Text Prediction App

Jacky Wong Kae Perng
April 14 2015

The “Text Prediction” Shiny app provides the means to predict the next word based on the input of a word or a phrase by users. Next word prediction is particularly useful to suggest terms when one types on mobile devices. This presentation will detail the features, prediction algorithms and the implementation details of the application.

URL Links : App Location | GitHub | RPubs | Data Source

User Interface

Screenshot of the app: alt text

  • In the screenshot, user enters “have to” and clicks GO! The app displays “get”,“be”,“say”,“go”,“take” as the top 5 predicted words.

Behind the scene, Shiny App perform the following:

  • Process user's input, for eg. make them lower case, remove punctuations and numbers.
  • Compare the terms in user's input to the Unigram, Bigram and Trigram built from text corpus.
  • Retrieve & display the top 5 terms based on probability / frequency of the terms.
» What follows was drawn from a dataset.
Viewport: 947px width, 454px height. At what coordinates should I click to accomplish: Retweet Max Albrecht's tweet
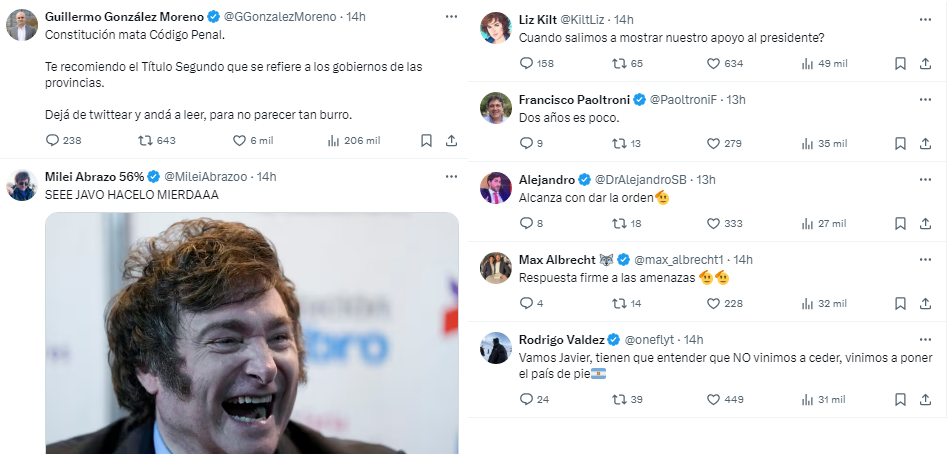pos(620,303)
Detailed Algorithm (Part 1)

  • Sample 300,000 lines from Blogs, Twitters and News. Build Unigram, Bigram and Trigram frequency tables.
  • Eg. The trigram with “have to xx” frequency table:

    Trigram Frequency
    “have to get” 50
    “have to be” 40
    “have to say” 30
    “have to go” 20
    “have to take” 10
    “have to die” 5
  • When user enters “have to”, the app will look for Trigram with “have to” and compute the cond. probability of the third word given the preceding two words, i.e. “have to”.

Detailed Algorithm (Part 2)

  • Using the previous example, the appl will compute the following conditional probability.
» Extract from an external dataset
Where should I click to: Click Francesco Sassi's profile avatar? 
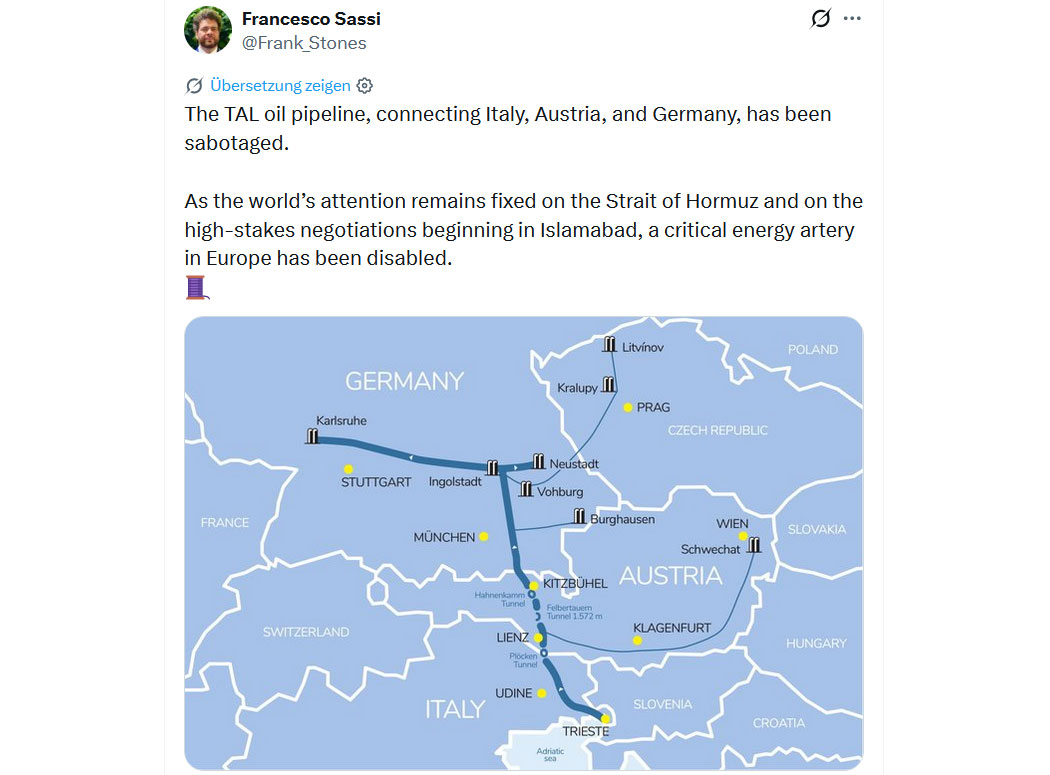pos(208,30)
    Cond. Probability Probability
    p(“get”/“have to”) 50/(50+40+30+20+10+5)= 0.32
    p(“be”/“have to”) 40/(50+40+30+20+10+5)= 0.26
    p(“say”/“have to”) 30/(50+40+30+20+10+5)= 0.19
    p(“go”/“have to”) 20/(50+40+30+20+10+5)= 0.13
    p(“take”/“have to”) 10/(50+40+30+20+10+5)= 0.06
    p(“die”/“have to”) 5 /(50+40+30+20+10+5)= 0.03
  • Based on the probibility computed, the top 5 highest probability of the next word given “have to” are:“get”, “be”, “say”, “go”, “take” in that order. The word “die” does not make it to the top 5 and hence is not displayed to the user.

Result & Documentation Tab

The result will be displayed as follow: alt text User can also click on the documentation tab: alt text

Limitation:

  • I was not able to extract a larger sample due to memory limit on my PC. Hence, I have to compromise the accuracy by only sampling 300,000 text.
  • I did not manage to get all the Quiz right, so I supposed there is problem with accuracy.
  • Thank you.